SELECTED TEXT:
Unique ID Generation

const id = try faker.helpers.uniqueId(&faker.random);
defer allocator.free(id);
// Example: "a7b3f9e2-4d8c-1a5f-9e2b-7c4d8a1f5e9b"

Slugify

const title = "Hello World! This is a Test";
const slug = try faker.helpers.slugify(title);
defer allocator.free(slug);
// Result: "hello-world-this-is-a-test"

Hex Color Generation

const color = try faker.helpers.hexColor(&faker.random);
defer allocator.free(color);
// Example: "#a3f27e"

Batch Generation

Generate multiple items at once:

// Define a generator function
fn generateEmail(random: _Random) []const u8 {
    // Your email generation logic
    return "user@example.com";
}

// Generate 100 emails
const emails = try faker.helpers.batchGenerate(
    []const u8,
    &faker.random,
    100,
    &generateEmail
);
defer allocator.free(emails);

Sequence Generation

// Generate sequence from 1 to 10
const seq1 = try faker.helpers.sequence(1, 10, 1);
defer allocator.free(seq1);
// [1, 2, 3, 4, 5, 6, 7, 8, 9, 10]

// Generate even numbers
const evens = try faker.helpers.sequence(0, 20, 2);
defer allocator.free(evens);
// [0, 2, 4, 6, 8, 10, 12, 14, 16, 18, 20]

// Countdown
const countdown = try faker.helpers.sequence(10, 0, -1);
defer allocator.free(countdown);
// [10, 9, 8, 7, 6, 5, 4, 3, 2, 1, 0]

String Utilities

Repeat String

const repeated = try faker.helpers.repeatString("ha", 5);
defer allocator.free(repeated);
// "hahahahaha"

Clamp Values

const value = 150;
const clamped = faker.helpers.clamp(i32, value, 0, 100);
// Result: 100 (clamped to max)

Advanced Use Cases

Realistic User Generation

const User = struct {
    name: []const u8,
    age: i32,
    priority: []const u8,
    tags: [][]const u8,
};

fn generateRealisticUser(faker: _Faker, allocator: std.mem.Allocator) !User {
    // Age with normal distribution (mean: 35, std dev: 12)

DATASET ENTRIES:
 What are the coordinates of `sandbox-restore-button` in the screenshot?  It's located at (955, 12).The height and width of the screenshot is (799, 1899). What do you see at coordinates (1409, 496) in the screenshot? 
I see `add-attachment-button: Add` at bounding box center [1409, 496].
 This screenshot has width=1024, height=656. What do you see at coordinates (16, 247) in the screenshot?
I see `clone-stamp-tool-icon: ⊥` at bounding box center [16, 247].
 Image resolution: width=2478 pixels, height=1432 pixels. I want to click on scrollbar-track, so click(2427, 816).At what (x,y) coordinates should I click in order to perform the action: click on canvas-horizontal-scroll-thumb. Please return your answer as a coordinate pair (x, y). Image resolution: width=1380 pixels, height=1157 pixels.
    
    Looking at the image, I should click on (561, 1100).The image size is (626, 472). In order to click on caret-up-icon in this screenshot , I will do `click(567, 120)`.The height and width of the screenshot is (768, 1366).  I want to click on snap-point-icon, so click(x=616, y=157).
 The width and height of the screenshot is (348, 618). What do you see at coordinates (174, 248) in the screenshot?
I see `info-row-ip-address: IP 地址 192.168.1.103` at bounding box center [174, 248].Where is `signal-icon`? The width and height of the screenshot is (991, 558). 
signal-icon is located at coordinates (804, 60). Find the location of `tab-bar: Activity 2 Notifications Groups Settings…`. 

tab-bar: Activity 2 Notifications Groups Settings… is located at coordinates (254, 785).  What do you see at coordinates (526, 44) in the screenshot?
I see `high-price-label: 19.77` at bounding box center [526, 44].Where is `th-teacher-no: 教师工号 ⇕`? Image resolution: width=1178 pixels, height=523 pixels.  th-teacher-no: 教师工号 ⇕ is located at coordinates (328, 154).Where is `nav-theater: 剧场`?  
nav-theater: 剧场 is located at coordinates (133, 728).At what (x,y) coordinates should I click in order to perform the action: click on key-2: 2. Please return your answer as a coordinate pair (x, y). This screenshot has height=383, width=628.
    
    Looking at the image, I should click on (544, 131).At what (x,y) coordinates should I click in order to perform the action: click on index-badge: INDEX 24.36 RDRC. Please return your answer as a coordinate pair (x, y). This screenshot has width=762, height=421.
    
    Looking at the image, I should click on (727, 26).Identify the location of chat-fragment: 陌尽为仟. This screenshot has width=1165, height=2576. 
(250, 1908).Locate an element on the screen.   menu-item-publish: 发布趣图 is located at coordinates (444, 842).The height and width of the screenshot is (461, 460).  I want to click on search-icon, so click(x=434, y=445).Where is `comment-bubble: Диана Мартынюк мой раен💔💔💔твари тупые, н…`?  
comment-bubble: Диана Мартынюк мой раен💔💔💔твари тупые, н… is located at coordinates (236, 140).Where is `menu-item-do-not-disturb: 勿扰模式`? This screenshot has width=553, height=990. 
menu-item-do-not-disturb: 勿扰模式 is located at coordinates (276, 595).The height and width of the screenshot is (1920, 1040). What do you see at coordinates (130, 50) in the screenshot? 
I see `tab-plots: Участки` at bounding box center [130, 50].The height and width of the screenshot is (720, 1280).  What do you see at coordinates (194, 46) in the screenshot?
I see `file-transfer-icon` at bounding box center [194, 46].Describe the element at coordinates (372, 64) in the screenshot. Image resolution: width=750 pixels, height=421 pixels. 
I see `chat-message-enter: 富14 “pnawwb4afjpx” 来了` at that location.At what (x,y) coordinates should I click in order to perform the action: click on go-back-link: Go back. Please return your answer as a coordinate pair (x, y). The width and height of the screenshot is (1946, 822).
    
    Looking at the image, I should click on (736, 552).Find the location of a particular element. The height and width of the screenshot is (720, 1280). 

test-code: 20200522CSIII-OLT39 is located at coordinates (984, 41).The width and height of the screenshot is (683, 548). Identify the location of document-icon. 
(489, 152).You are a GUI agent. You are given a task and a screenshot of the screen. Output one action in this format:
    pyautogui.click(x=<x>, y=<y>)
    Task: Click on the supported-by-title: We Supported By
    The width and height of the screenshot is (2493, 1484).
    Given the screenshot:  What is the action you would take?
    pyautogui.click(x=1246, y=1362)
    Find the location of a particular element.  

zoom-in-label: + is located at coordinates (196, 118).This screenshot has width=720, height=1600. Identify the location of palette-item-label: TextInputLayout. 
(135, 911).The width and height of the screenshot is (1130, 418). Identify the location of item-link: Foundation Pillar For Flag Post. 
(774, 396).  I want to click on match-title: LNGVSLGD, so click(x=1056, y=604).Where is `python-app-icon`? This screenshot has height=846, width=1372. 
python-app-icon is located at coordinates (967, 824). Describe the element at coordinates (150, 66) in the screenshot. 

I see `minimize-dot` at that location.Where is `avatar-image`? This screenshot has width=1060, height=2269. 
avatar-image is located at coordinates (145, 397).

HOW TO COMPLETE THIS TASK: Write out the part of the faker helpers text that opens with the words containing "String Utilities" and closes with "(clamped to max)", swapping "repeated" for "echoed" throughout. Use only the text to answer.

SOLUTION:
String Utilities

Repeat String

const echoed = try faker.helpers.repeatString("ha", 5);
defer allocator.free(echoed);
// "hahahahaha"

Clamp Values

const value = 150;
const clamped = faker.helpers.clamp(i32, value, 0, 100);
// Result: 100 (clamped to max)